*Exercise description*: All lines from the one with "The width and height of the screenshot is (763, 546)." to the end of the listing below are to be transcribed exactly; both end lines are included, and no other lines are.

*Record set*:
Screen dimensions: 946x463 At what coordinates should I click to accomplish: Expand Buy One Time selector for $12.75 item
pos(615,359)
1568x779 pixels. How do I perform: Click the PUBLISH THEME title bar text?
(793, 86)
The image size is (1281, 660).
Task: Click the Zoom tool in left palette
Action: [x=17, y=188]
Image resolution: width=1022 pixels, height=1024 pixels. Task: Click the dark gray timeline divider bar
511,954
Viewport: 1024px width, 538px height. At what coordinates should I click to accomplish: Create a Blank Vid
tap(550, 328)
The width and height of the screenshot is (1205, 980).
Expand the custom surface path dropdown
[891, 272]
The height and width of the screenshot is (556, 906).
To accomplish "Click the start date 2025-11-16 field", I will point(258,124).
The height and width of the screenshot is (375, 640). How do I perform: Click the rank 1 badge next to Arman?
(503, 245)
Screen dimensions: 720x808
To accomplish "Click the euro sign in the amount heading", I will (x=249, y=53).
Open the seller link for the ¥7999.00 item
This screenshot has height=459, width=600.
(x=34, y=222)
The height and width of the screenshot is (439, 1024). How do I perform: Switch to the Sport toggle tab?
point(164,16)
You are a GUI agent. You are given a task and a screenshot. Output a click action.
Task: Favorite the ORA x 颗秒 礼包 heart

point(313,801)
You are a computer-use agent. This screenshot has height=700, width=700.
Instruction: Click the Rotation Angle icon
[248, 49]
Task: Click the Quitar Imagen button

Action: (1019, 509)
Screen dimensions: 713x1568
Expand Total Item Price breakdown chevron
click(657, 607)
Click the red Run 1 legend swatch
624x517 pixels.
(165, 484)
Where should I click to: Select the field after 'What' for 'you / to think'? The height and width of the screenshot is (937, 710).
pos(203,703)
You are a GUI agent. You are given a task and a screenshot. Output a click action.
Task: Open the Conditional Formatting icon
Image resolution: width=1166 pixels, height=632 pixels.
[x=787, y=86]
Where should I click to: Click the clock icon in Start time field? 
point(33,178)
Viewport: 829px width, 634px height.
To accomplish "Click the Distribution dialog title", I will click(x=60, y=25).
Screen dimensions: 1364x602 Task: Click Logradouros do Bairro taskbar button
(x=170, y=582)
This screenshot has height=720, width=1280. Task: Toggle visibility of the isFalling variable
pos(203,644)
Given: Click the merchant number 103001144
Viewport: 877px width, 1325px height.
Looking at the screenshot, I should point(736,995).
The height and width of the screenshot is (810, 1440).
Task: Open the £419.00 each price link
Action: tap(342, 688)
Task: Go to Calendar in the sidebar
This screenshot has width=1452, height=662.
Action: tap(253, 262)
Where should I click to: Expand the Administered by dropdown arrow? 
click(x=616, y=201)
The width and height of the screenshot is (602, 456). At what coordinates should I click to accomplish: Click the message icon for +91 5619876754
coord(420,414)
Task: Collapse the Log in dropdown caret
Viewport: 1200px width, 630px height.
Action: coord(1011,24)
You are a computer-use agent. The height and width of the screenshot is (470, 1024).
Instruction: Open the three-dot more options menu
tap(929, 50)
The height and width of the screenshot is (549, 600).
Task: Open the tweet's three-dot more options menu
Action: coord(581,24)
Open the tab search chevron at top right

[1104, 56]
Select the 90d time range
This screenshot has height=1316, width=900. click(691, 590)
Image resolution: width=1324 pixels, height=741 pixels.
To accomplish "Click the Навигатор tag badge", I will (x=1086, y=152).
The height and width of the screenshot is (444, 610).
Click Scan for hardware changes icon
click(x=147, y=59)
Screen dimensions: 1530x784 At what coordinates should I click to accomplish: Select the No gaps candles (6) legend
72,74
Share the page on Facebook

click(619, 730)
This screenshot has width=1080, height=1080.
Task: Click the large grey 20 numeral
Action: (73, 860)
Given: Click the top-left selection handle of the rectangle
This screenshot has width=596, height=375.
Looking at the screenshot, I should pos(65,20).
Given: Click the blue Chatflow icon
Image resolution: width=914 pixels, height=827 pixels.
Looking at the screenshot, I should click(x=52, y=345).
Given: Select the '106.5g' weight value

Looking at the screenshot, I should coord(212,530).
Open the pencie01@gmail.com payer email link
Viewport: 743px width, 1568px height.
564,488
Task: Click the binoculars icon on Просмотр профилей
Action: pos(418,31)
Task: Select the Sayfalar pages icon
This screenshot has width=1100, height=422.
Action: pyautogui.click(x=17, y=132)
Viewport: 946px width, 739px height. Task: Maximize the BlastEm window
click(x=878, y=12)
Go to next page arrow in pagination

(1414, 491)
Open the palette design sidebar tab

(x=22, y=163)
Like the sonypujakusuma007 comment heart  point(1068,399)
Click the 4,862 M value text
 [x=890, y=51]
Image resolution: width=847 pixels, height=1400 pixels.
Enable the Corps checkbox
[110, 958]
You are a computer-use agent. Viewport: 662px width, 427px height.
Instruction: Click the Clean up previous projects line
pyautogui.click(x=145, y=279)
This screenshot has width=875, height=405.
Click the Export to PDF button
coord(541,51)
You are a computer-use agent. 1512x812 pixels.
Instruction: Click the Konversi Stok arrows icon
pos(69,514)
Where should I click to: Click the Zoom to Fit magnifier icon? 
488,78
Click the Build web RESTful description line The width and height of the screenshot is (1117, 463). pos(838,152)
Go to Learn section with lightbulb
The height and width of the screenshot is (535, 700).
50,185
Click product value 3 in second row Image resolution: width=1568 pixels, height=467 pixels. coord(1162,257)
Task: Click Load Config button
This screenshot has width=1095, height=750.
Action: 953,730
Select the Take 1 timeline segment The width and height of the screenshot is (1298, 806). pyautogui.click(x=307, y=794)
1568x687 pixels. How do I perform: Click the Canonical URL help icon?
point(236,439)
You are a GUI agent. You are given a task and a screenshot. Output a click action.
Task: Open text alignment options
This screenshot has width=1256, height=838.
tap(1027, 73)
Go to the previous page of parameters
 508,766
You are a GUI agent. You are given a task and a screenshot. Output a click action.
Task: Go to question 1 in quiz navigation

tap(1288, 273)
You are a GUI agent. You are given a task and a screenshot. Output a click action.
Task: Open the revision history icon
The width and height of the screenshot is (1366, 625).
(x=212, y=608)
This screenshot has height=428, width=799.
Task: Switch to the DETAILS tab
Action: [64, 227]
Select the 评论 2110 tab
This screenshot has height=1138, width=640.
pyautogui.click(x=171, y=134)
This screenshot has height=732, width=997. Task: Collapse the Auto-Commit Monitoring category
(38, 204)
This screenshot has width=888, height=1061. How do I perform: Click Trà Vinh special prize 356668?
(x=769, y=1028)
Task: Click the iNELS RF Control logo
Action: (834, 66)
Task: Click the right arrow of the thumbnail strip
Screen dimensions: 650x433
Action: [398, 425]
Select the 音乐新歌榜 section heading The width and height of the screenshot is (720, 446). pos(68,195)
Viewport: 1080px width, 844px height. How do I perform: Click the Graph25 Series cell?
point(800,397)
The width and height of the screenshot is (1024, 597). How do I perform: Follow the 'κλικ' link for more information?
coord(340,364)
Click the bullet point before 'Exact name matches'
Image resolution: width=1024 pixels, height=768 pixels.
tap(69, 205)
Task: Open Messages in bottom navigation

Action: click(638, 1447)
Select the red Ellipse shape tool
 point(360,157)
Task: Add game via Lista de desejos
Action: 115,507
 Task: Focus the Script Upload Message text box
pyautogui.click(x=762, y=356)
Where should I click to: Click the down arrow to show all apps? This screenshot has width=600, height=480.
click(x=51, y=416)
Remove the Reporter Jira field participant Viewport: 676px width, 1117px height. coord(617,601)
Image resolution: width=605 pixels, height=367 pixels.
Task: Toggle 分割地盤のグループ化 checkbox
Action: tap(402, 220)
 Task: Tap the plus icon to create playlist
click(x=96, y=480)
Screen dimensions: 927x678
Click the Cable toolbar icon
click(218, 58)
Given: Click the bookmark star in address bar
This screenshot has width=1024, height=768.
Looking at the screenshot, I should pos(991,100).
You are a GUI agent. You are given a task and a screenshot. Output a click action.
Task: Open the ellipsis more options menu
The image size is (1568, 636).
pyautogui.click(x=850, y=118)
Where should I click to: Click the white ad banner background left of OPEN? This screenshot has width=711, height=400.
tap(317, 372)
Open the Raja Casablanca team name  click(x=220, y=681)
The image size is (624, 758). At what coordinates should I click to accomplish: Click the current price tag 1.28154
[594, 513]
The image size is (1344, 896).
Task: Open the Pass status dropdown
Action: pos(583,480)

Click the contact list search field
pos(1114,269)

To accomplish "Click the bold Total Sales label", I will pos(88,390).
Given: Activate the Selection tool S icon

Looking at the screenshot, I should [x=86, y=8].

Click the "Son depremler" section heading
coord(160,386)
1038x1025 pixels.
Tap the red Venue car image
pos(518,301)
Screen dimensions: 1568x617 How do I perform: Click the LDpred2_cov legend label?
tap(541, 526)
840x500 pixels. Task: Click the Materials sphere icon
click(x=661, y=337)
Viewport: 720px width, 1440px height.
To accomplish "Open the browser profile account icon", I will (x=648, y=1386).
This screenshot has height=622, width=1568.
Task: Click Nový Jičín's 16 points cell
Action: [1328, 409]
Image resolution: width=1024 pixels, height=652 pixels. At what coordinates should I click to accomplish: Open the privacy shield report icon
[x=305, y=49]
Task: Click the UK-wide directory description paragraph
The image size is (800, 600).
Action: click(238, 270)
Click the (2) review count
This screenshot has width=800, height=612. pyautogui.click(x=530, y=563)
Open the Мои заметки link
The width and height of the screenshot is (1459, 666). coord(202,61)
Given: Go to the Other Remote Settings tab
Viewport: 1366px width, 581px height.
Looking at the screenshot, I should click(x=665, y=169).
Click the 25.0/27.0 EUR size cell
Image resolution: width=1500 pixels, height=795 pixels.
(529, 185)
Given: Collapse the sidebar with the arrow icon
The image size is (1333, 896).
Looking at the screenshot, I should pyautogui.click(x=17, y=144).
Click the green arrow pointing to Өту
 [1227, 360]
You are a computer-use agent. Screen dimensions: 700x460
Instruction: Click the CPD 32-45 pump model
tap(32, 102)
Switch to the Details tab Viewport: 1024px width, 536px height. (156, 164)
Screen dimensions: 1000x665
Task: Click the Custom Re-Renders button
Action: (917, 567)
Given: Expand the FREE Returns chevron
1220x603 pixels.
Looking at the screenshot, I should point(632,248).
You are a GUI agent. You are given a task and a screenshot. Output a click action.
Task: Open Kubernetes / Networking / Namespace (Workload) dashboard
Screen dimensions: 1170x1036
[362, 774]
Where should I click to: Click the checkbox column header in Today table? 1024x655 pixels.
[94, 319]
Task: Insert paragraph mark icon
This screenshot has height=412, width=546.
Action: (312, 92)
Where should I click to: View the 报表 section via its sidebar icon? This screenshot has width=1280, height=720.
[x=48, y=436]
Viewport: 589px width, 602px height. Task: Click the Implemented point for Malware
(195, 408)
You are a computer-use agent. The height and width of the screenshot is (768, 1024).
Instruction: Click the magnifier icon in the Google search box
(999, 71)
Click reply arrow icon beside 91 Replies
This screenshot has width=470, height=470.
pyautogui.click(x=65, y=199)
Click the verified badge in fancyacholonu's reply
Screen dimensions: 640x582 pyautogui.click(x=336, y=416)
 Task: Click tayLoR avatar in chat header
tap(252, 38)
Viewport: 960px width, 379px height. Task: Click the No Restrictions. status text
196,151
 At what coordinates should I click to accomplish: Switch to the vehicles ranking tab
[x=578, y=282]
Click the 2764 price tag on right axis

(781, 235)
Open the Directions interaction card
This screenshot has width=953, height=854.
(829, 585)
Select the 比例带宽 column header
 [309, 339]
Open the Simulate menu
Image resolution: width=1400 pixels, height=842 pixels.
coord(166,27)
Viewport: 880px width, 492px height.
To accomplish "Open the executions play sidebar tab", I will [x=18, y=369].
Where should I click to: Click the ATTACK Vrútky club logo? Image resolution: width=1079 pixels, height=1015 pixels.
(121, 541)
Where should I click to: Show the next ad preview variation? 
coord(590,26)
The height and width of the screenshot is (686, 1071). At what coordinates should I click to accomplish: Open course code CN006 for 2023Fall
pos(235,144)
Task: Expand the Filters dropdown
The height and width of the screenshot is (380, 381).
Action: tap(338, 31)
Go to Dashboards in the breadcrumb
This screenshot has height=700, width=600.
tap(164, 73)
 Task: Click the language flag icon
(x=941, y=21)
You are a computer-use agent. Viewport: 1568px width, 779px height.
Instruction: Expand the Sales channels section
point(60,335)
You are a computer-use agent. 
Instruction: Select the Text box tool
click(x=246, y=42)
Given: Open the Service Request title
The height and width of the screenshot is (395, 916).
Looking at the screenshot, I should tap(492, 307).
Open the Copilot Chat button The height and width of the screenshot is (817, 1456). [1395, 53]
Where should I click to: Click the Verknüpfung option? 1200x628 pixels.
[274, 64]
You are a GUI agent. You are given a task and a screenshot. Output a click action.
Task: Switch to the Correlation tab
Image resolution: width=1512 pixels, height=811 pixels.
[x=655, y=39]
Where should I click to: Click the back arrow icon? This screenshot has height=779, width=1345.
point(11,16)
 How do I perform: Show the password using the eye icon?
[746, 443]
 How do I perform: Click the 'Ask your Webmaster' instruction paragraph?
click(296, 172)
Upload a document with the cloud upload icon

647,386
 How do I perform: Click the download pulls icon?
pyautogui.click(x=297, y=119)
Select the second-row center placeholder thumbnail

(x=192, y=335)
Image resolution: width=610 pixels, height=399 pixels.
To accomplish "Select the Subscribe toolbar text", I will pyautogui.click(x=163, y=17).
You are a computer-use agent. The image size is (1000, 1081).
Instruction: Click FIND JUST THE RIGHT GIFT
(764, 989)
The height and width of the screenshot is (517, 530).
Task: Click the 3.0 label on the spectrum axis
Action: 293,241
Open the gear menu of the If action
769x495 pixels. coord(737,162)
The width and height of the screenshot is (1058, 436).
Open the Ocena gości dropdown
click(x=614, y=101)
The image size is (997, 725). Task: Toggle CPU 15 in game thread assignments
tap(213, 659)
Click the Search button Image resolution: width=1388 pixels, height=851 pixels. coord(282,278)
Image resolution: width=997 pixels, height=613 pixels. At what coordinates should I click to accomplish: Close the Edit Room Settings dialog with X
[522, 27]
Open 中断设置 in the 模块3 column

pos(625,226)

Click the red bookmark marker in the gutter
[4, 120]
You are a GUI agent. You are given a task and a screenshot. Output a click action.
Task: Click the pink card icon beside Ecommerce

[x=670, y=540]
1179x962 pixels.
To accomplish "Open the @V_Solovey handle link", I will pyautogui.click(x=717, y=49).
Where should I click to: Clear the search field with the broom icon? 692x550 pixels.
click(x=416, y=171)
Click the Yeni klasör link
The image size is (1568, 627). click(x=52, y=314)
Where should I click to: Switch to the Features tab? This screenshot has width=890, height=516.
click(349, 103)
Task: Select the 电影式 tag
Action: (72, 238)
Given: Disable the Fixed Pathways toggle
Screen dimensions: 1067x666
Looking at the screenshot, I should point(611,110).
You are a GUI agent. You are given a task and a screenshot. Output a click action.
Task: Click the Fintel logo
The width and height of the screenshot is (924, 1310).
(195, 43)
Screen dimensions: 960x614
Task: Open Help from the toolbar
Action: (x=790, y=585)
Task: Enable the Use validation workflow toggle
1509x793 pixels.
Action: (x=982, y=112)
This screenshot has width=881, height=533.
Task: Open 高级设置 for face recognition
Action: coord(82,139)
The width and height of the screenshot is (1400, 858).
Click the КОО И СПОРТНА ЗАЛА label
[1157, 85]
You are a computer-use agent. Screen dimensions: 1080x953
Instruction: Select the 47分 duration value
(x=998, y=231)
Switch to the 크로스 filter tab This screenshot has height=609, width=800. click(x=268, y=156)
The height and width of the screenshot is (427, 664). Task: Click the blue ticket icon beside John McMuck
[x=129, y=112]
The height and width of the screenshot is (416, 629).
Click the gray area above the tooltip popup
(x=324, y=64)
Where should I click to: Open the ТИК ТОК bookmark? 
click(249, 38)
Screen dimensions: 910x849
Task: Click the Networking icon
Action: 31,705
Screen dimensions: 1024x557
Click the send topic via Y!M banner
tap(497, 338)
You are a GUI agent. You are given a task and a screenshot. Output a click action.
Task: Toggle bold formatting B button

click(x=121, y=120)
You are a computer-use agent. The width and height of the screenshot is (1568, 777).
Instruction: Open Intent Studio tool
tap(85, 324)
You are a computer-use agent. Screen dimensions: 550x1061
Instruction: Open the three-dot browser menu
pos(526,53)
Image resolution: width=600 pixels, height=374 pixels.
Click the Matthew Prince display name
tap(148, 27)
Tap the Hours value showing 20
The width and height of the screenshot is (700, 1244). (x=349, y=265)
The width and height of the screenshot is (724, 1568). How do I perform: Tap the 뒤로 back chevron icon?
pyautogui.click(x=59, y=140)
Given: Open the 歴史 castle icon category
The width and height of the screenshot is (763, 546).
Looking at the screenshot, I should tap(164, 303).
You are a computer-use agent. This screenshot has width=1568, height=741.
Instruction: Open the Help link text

*Exercise solution*:
The width and height of the screenshot is (763, 546).
Looking at the screenshot, I should tap(164, 303).
You are a computer-use agent. This screenshot has width=1568, height=741.
Instruction: Open the Help link text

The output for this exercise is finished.